* **Activity**: Write out every record in full, exactly as written, please.
(Record extracts begins)
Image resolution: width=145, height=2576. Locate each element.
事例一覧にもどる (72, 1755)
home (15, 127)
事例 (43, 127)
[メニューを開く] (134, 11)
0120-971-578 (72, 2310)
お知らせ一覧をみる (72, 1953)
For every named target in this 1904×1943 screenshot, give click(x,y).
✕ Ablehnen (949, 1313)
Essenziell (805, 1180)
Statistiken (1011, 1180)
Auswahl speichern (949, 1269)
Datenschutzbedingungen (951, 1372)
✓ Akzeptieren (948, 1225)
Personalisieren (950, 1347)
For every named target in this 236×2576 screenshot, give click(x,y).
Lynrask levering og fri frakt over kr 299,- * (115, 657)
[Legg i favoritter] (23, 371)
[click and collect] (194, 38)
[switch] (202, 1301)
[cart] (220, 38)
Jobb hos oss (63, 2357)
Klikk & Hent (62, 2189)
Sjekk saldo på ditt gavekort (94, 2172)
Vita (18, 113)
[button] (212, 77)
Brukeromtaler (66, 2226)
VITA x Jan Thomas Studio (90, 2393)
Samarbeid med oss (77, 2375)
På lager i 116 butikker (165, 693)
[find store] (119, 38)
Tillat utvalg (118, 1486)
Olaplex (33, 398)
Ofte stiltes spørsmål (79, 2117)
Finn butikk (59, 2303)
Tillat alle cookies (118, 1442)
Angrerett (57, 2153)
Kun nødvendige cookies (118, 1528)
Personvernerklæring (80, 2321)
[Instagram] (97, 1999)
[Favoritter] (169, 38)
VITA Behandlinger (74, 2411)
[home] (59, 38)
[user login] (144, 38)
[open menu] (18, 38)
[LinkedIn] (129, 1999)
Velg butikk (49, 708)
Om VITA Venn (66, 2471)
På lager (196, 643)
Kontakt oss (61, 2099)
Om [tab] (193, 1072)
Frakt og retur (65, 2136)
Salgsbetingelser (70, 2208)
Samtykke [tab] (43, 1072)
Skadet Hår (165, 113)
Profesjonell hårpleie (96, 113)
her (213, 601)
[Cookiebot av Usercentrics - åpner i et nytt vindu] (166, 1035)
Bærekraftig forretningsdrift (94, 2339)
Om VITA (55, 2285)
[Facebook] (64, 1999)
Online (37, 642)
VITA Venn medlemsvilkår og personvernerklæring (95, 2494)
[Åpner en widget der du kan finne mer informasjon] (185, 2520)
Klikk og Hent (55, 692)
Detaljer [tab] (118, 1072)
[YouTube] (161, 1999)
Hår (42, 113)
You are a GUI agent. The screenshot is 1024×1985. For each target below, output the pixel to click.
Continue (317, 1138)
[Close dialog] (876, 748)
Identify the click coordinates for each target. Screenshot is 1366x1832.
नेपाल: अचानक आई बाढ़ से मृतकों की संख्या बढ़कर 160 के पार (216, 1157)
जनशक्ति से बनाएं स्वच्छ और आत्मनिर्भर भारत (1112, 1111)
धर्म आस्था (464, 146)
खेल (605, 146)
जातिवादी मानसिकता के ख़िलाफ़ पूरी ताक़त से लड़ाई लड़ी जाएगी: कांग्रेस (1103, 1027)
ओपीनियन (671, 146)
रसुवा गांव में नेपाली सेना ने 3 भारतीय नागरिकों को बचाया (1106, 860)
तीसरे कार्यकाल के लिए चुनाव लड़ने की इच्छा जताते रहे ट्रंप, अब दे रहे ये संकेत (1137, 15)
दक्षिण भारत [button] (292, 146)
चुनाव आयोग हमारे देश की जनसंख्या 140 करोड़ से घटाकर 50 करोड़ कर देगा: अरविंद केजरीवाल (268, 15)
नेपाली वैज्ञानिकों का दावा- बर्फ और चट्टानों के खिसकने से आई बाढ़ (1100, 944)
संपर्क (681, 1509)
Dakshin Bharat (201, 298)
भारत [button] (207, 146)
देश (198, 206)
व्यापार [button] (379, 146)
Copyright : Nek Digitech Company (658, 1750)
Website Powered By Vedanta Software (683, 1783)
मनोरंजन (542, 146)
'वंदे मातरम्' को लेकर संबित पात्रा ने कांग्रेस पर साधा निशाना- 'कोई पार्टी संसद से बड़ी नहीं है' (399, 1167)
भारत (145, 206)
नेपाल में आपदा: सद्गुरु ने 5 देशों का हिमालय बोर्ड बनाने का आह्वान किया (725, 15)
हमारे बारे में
(Record extracts ends)
* **Worked solution**:
Image resolution: width=145, height=2576. Locate each element.
事例一覧にもどる (72, 1755)
home (15, 127)
事例 (43, 127)
[メニューを開く] (134, 11)
0120-971-578 (72, 2310)
お知らせ一覧をみる (72, 1953)
For every named target in this 1904×1943 screenshot, give click(x,y).
✕ Ablehnen (949, 1313)
Essenziell (805, 1180)
Statistiken (1011, 1180)
Auswahl speichern (949, 1269)
Datenschutzbedingungen (951, 1372)
✓ Akzeptieren (948, 1225)
Personalisieren (950, 1347)
For every named target in this 236×2576 screenshot, give click(x,y).
Lynrask levering og fri frakt over kr 299,- * (115, 657)
[Legg i favoritter] (23, 371)
[click and collect] (194, 38)
[switch] (202, 1301)
[cart] (220, 38)
Jobb hos oss (63, 2357)
Klikk & Hent (62, 2189)
Sjekk saldo på ditt gavekort (94, 2172)
Vita (18, 113)
[button] (212, 77)
Brukeromtaler (66, 2226)
VITA x Jan Thomas Studio (90, 2393)
Samarbeid med oss (77, 2375)
På lager i 116 butikker (165, 693)
[find store] (119, 38)
Tillat utvalg (118, 1486)
Olaplex (33, 398)
Ofte stiltes spørsmål (79, 2117)
Finn butikk (59, 2303)
Tillat alle cookies (118, 1442)
Angrerett (57, 2153)
Kun nødvendige cookies (118, 1528)
Personvernerklæring (80, 2321)
[Instagram] (97, 1999)
[Favoritter] (169, 38)
VITA Behandlinger (74, 2411)
[home] (59, 38)
[user login] (144, 38)
[open menu] (18, 38)
[LinkedIn] (129, 1999)
Velg butikk (49, 708)
Om VITA Venn (66, 2471)
På lager (196, 643)
Kontakt oss (61, 2099)
Om [tab] (193, 1072)
Frakt og retur (65, 2136)
Salgsbetingelser (70, 2208)
Samtykke [tab] (43, 1072)
Skadet Hår (165, 113)
Profesjonell hårpleie (96, 113)
her (213, 601)
[Cookiebot av Usercentrics - åpner i et nytt vindu] (166, 1035)
Bærekraftig forretningsdrift (94, 2339)
Om VITA (55, 2285)
[Facebook] (64, 1999)
Online (37, 642)
VITA Venn medlemsvilkår og personvernerklæring (95, 2494)
[Åpner en widget der du kan finne mer informasjon] (185, 2520)
Klikk og Hent (55, 692)
Detaljer [tab] (118, 1072)
[YouTube] (161, 1999)
Hår (42, 113)
You are a GUI agent. The screenshot is 1024×1985. For each target below, output the pixel to click.
Continue (317, 1138)
[Close dialog] (876, 748)
Identify the click coordinates for each target. Screenshot is 1366x1832.
नेपाल: अचानक आई बाढ़ से मृतकों की संख्या बढ़कर 160 के पार (216, 1157)
जनशक्ति से बनाएं स्वच्छ और आत्मनिर्भर भारत (1112, 1111)
धर्म आस्था (464, 146)
खेल (605, 146)
जातिवादी मानसिकता के ख़िलाफ़ पूरी ताक़त से लड़ाई लड़ी जाएगी: कांग्रेस (1103, 1027)
ओपीनियन (671, 146)
रसुवा गांव में नेपाली सेना ने 3 भारतीय नागरिकों को बचाया (1106, 860)
तीसरे कार्यकाल के लिए चुनाव लड़ने की इच्छा जताते रहे ट्रंप, अब दे रहे ये संकेत (1137, 15)
दक्षिण भारत [button] (292, 146)
चुनाव आयोग हमारे देश की जनसंख्या 140 करोड़ से घटाकर 50 करोड़ कर देगा: अरविंद केजरीवाल (268, 15)
नेपाली वैज्ञानिकों का दावा- बर्फ और चट्टानों के खिसकने से आई बाढ़ (1100, 944)
संपर्क (681, 1509)
Dakshin Bharat (201, 298)
भारत [button] (207, 146)
देश (198, 206)
व्यापार [button] (379, 146)
Copyright : Nek Digitech Company (658, 1750)
Website Powered By Vedanta Software (683, 1783)
मनोरंजन (542, 146)
'वंदे मातरम्' को लेकर संबित पात्रा ने कांग्रेस पर साधा निशाना- 'कोई पार्टी संसद से बड़ी नहीं है' (399, 1167)
भारत (145, 206)
नेपाल में आपदा: सद्गुरु ने 5 देशों का हिमालय बोर्ड बनाने का आह्वान किया (725, 15)
हमारे बारे में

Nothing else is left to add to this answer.